------- a coisa-em-mim -------

desaforismos. fábulas sem moral. egotrips. brainstorms.

domingo, dezembro 24, 2006

Natal.

Maria chegou até a parir. Aquele barrigão convexo que cultivou durante 8 meses e 7 dias finalmente o expulsaria, num desejo côncavo de se esvaziar daquele ser. Durante o trabalho de parto era a sua força muscular e a cabeça girando pelo alívio de se curar daquela esquizofrenia que é a gravidez. "Toda grávida é uma esquizofrenica" - pensou Maria. E no rir de sua própria piada é que foi feita a última força necessária para depor o seu duplo. Branco e liso feito borracha, de olhinhos fechados e mole feito um boneco, o serzinho sem choro: natimorto. Coitada de Maria - se a luz era a cura que restabeleceria a unidade de si mesma, devolvendo-a à solidão originária de tudo o que é um, foi também o veneno que ofuscou mortal a vida daquele outro que vinha dela mas que não a era, morreu sozinho o coitadinho, aquele recém unzinho. Deveria ter ficado pra sempre naquela barriga, como um alimento perecível numa lata de conserva.

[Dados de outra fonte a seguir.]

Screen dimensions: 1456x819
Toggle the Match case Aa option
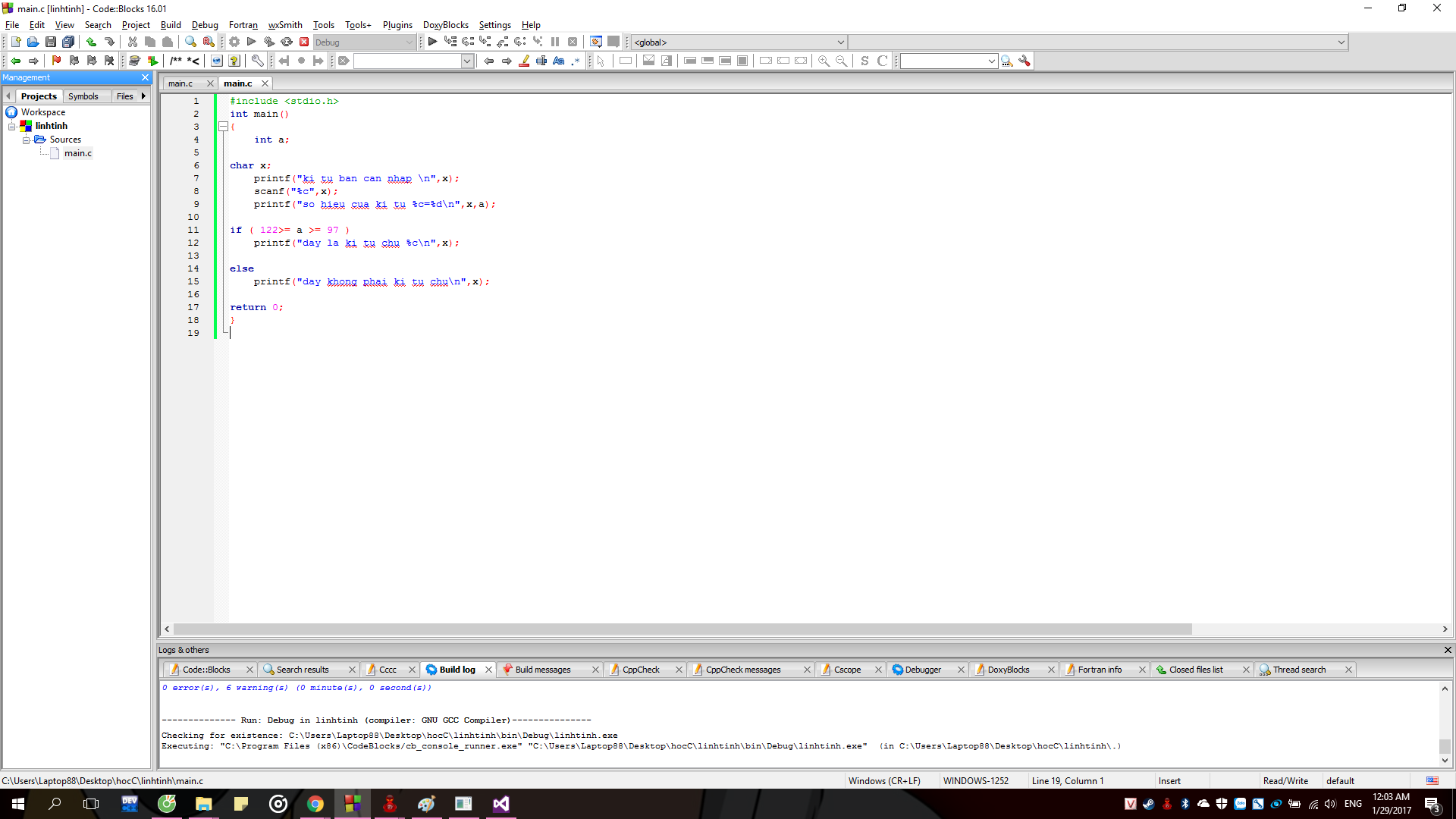click(x=559, y=61)
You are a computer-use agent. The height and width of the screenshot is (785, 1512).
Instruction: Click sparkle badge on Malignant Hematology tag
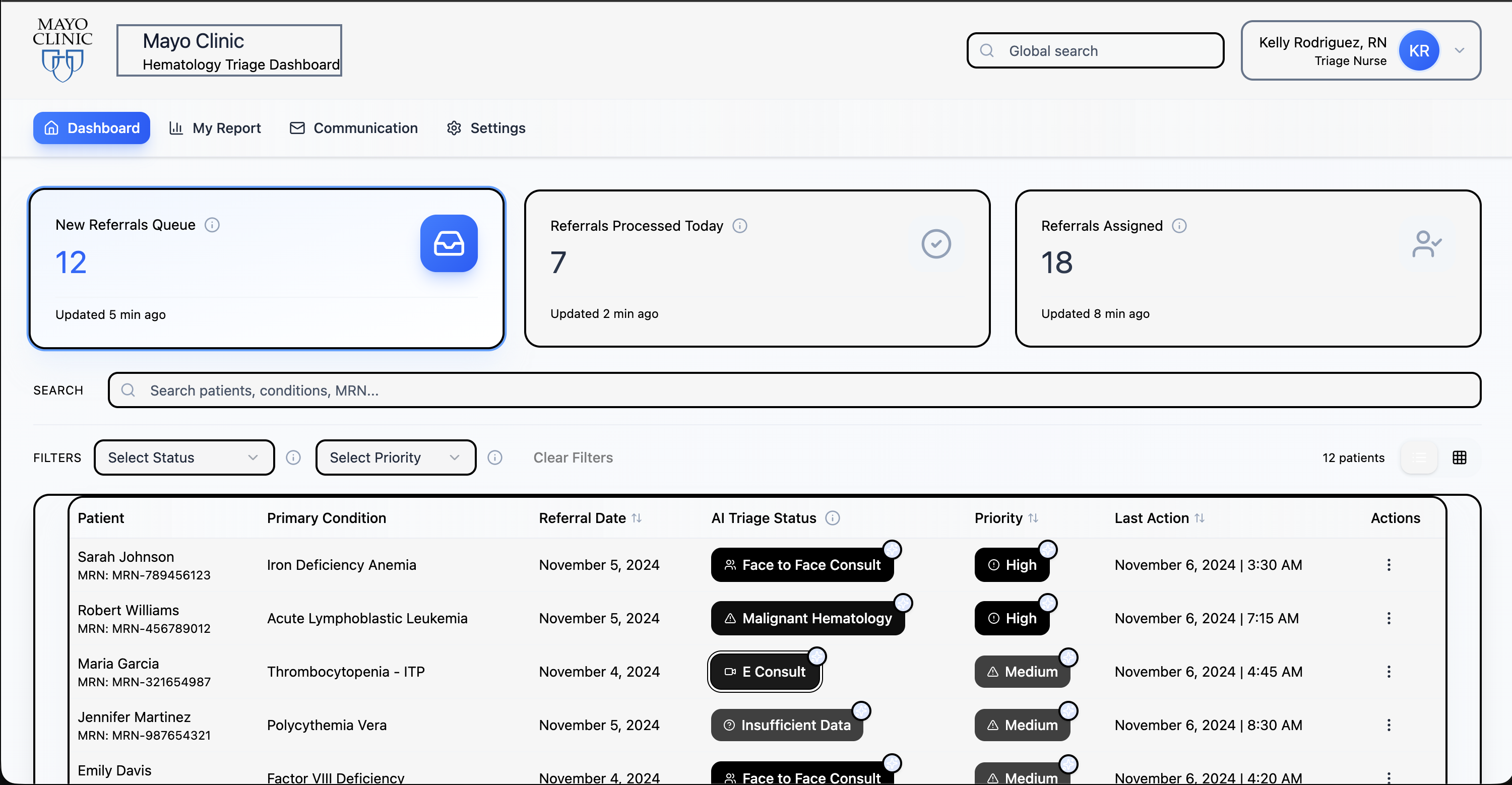tap(903, 603)
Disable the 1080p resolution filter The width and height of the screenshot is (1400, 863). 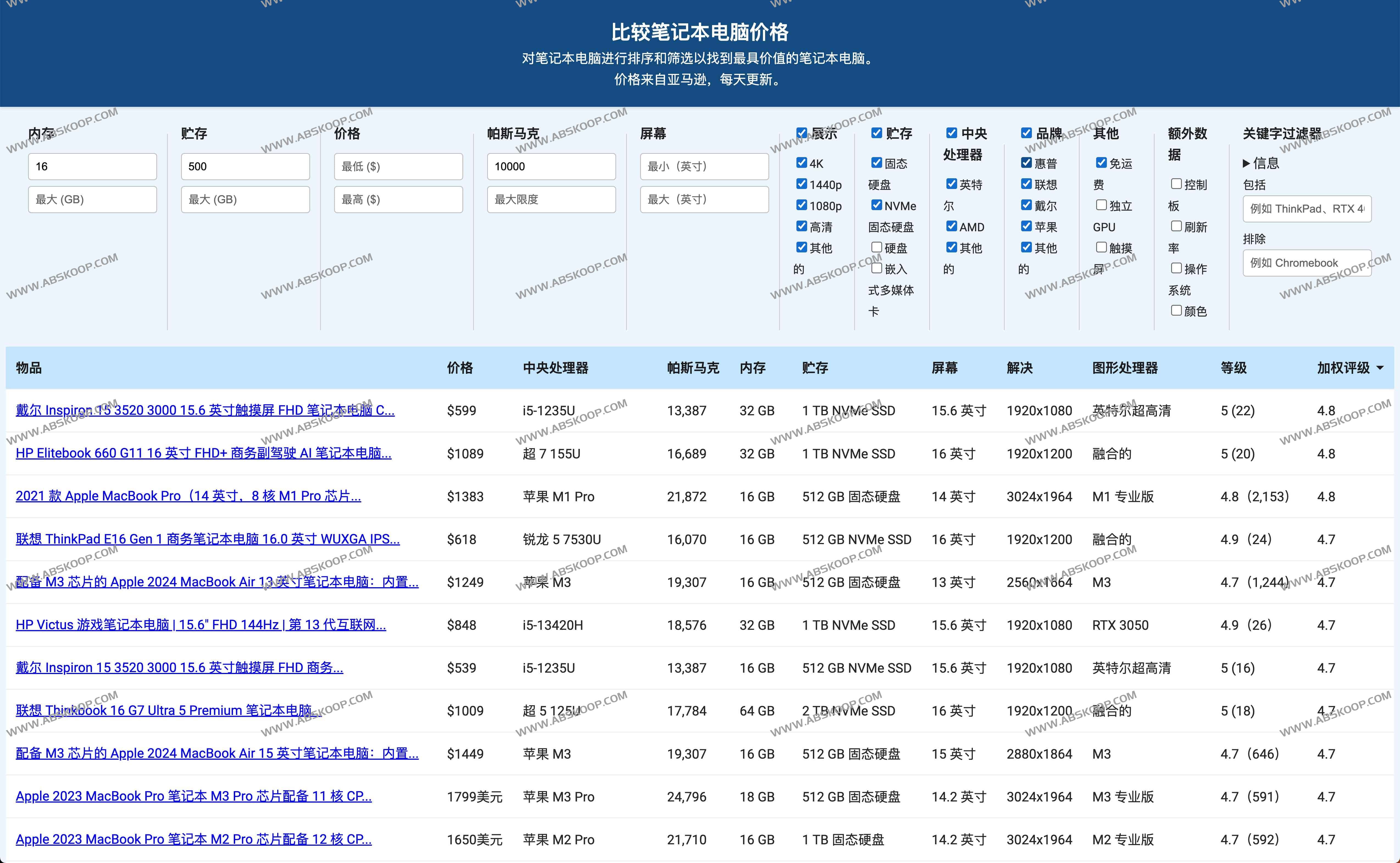tap(801, 205)
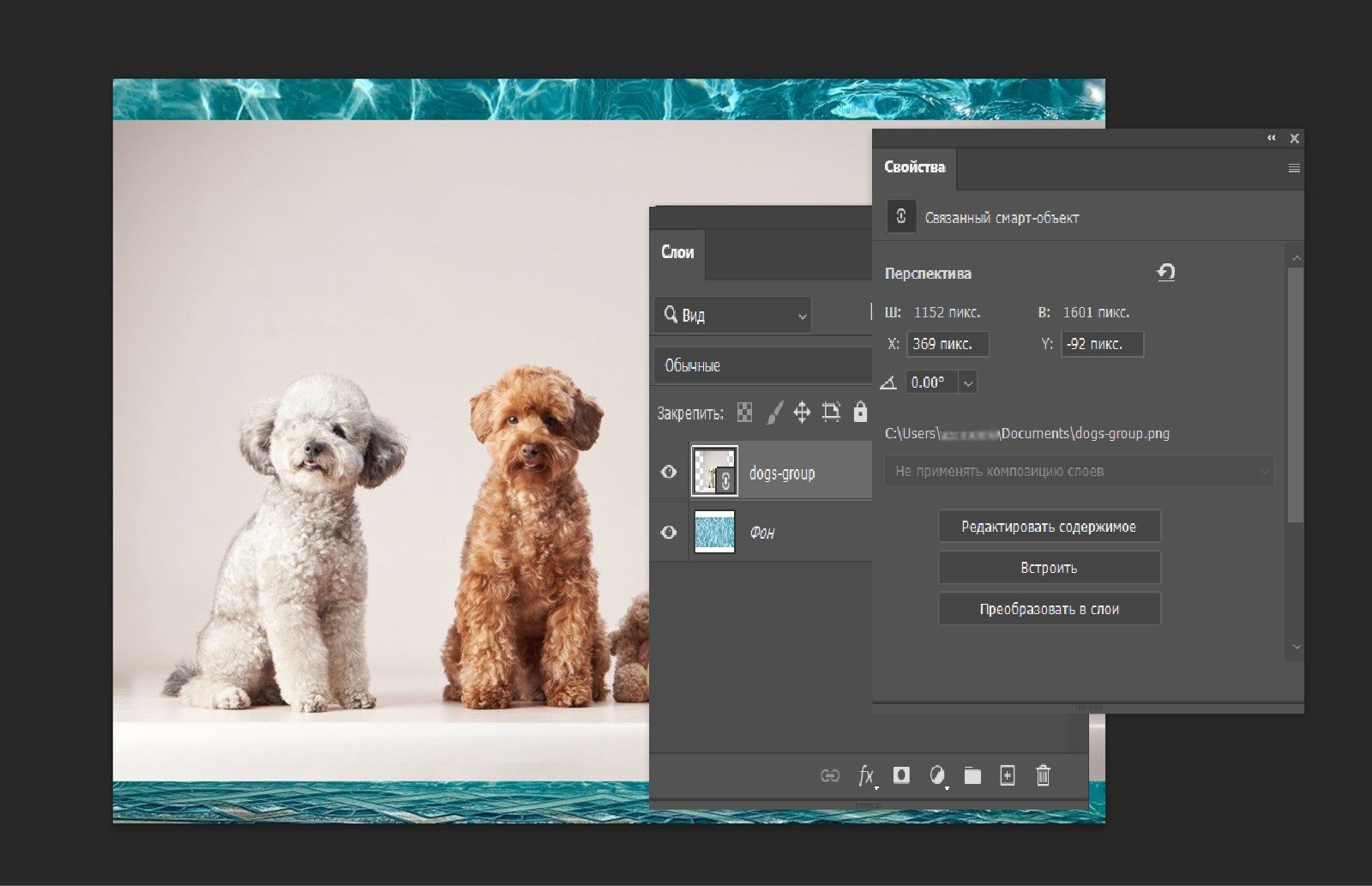Image resolution: width=1372 pixels, height=886 pixels.
Task: Lock all layer properties
Action: coord(858,412)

Toda barriga de fêmea contém conservantes, e se destampada tudo o que nela é orgânico mais cedo ou mais tarde se degenera ["é que a gente já nasce morrendo", eu sei que vocês não esqueceriam o paradoxo mais íntimo, espertinhos!]. O outrozinho de Maria conseguiu a proeza de unir vida e morte no mesmo instante, aquele serzinho sem lógica desfez a velha antinomia. Maria enlouqueceu, praguejando o seu próprio útero, que dizia ser semente podre, coitadinha. Passou a querer todas as luzes apagadas, a escuridão dos que não vêm à vida. Maria virou madrinha de aborto, e como a protagonista de alguma piada cósmica, ironicamente depois de anos exercendo a sua missão, acabou por morrer afogada em leite materno.

1 Comentários:

Às 2:14 AM , Blogger Alex Lara disse...

interessante, mas vc já pensou em ser mãe?